======== Page text

The subversion commands will work at the command prompt on Linux/OS X/Windows if you substitute proper path/file naming. The other commands are UNIX specific, and will only work on Linux and OS X. If you plan to use a GUI client, you will still need to do the initial repository setup from a command line.

  1. Make sure /home/nancy/svn exists, is owned by nancy, and is readable and writable by nancy, but no one else. This is platform specific.
       mkdir -p /home/nancy/svn
       chmod 700 /home/nancy/svn
    
  2. Create the repository:
       cd /home/nancy/svn
       svnadmin create docs
    
  3. Move the existing documents directory to somewhere else:
       mv /home/nancy/docs /home/nancy/olddocs
    
  4. Import the files:
       svn import /home/nancy/olddocs file:///home/nancy/svn/docs
    

    This copies the documents into the repository. Note that your olddocs directory is never part of the subversion system. It is a backup of your documents before they were under the management of Subversion.

================
======== Extracted material

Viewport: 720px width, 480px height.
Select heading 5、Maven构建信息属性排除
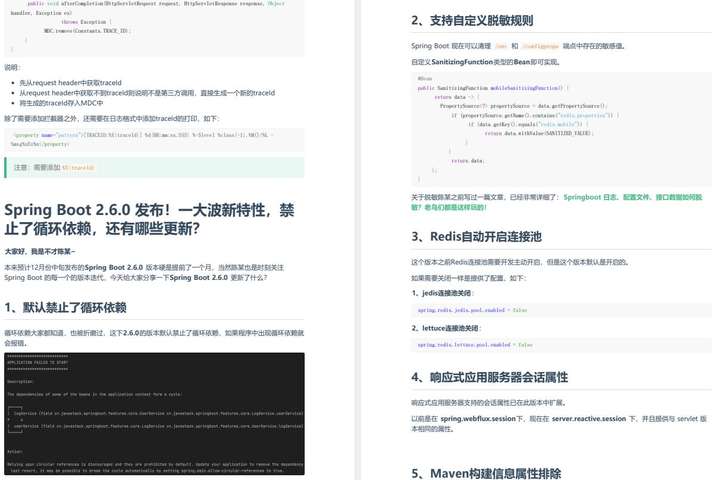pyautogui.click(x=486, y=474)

================
======== Extracted material

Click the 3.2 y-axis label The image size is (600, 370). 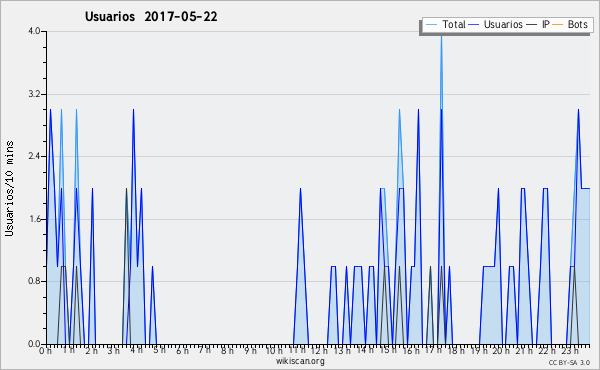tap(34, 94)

================

Set task:
Please copy the Subversion setup text from "2. Create the" to "management of Subversion.", substituting "archive" for every "olddocs". You won't need the data for anything here.

Final result:
2. Create the repository:
       cd /home/nancy/svn
       svnadmin create docs
    
  3. Move the existing documents directory to somewhere else:
       mv /home/nancy/docs /home/nancy/archive
    
  4. Import the files:
       svn import /home/nancy/archive file:///home/nancy/svn/docs
    

    This copies the documents into the repository. Note that your archive directory is never part of the subversion system. It is a backup of your documents before they were under the management of Subversion.